▸ Required actions:
A - In the summary of the anthology Headcase, condense the paragraph beginning "Schroeder and Theophano divide their anthology" into a short bulleted list of its main facts.
B - Carry on the summary of the anthology Headcase from its last sentence.

▸ Supplied text:
________________________________________

Summary

Headcase explores themes of mental health, mental illness, and the experience of mental health care services by members of the LGBTQ community. The editors state, “We initially conceptualized Headcase in 2014 as a curated collection of personal pieces including essays, poems, illustrations, and photographs by writers and artists both established and new.” (p. xxviii) They further decided to include a broad array of patient, provider, social, racial, and ethnic perspectives to “present a broader, more in depth, and balanced conversation.” (p. xxviii)  
 
Schroeder and Theophano divide their anthology into five topical sections: (1) conversations about health and illness, (2) stories of survival, (3) encounters of a mad kind, (4) pushing boundaries, and (5) the poetics of mental health and wellness. Among pieces in the first section, Arlene Istar Lev’s “Queer Affirmative Therapy” (p. 12) introduces a concept that appears repeatedly throughout the book. Unlike traditional conversion therapy, which tries to “cure” gay persons, or even the more neutral DSM V approaches, queer affirmative therapy not only accepts LGBTQ identities, but considers them normal healthy variants. Fidelindo Lim’s and Donald Brown’s more personal essay, “Sa Kanyan Saring Mga Salita” (p. 38), explores the gay experience in Filipino culture. Among the sad stories in section two, Chana Williams tells the tale of her mother’s lobotomy as a treatment for depression and lesbian relationships. Lobotomy also appears in “Fix Me Please, I’m Gay” (section three, p. 169), where psychologist Guy Albert discusses the era of conversion therapy.

________________________________________

▸ Data for analysis:

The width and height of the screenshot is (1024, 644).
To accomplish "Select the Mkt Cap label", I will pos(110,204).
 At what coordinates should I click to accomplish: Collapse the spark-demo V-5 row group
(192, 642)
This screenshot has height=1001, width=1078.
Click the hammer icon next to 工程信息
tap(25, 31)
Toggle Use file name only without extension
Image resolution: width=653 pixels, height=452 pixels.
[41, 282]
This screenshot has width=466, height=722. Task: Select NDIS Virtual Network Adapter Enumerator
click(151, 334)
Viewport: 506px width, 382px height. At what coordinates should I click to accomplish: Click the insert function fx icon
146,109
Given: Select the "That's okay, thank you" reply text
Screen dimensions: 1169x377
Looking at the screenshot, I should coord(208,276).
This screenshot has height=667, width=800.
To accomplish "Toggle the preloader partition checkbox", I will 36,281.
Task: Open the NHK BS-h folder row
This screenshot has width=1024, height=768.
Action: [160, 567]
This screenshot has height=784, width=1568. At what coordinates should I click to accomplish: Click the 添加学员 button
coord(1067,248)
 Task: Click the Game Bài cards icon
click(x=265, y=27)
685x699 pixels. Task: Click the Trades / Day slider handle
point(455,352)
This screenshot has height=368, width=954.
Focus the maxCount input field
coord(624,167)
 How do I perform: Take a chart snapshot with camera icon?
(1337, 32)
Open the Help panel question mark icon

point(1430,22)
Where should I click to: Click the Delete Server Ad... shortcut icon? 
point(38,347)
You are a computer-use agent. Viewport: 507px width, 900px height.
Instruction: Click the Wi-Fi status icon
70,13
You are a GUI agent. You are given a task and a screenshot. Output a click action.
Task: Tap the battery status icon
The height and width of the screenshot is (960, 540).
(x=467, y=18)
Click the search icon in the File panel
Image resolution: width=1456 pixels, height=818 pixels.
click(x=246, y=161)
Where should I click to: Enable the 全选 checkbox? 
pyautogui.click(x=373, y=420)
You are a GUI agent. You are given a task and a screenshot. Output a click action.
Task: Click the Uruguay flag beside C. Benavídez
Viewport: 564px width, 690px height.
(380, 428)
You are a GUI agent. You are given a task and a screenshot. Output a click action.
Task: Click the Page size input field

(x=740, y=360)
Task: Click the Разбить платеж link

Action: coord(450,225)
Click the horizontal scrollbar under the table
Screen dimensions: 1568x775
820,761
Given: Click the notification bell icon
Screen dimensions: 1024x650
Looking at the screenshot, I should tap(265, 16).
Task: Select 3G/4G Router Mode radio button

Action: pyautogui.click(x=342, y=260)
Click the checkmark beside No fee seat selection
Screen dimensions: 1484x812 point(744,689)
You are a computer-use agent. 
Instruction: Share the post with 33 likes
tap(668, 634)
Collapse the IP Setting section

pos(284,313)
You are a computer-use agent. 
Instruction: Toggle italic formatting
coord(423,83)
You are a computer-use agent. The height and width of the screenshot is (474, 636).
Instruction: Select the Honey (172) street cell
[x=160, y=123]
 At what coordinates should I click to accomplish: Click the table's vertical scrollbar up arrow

________________________________________

▸ Answers in order:
A -
- Schroeder and Theophano organize the anthology into five sections: conversations about health and illness, stories of survival, encounters of a mad kind, pushing boundaries, and the poetics of mental health and wellness.
- In section one, Arlene Istar Lev's "Queer Affirmative Therapy" (p. 12) introduces a concept that recurs throughout the book. Unlike conversion therapy or more neutral DSM V approaches, this therapy accepts LGBTQ identities and treats them as normal, healthy variants.
- Fidelindo Lim and Donald Brown's more personal essay, "Sa Kanyan Saring Mga Salita" (p. 38), explores the gay experience in Filipino culture.
- In section two, Chana Williams tells of her mother's lobotomy, which was used to treat depression and lesbian relationships.
- In section three, psychologist Guy Albert's "Fix Me Please, I'm Gay" (p. 169) also deals with lobotomy and discusses the era of conversion therapy.

B -
In addition to essays, the conversation in Headcase includes poems, artwork (see, for example, Gabrielle Jordan Stein’s “This Work Is About Digested Socks,” p. 156), a suite of black-and-white images), a series of glyphs, and even a graphic story about J.R. Sullivan Voss’ attempts to fit into society as a trans-man, “Sisyphus (Or: Rocks Fall and Everyone Dies.” (p. 88) In the final section, Guy Glass presents an excerpt of his play, “Doctor Anonymous,” about the 1972 American Psychiatric Association meeting in which a closeted gay psychiatrist wearing a mask  asserted the normality of gay identity. (p. 260) To contemporary viewers, the most shocking revelation in the play is the fact that at that time homosexuality was considered a mental disorder and conversion therapy was a standard practice.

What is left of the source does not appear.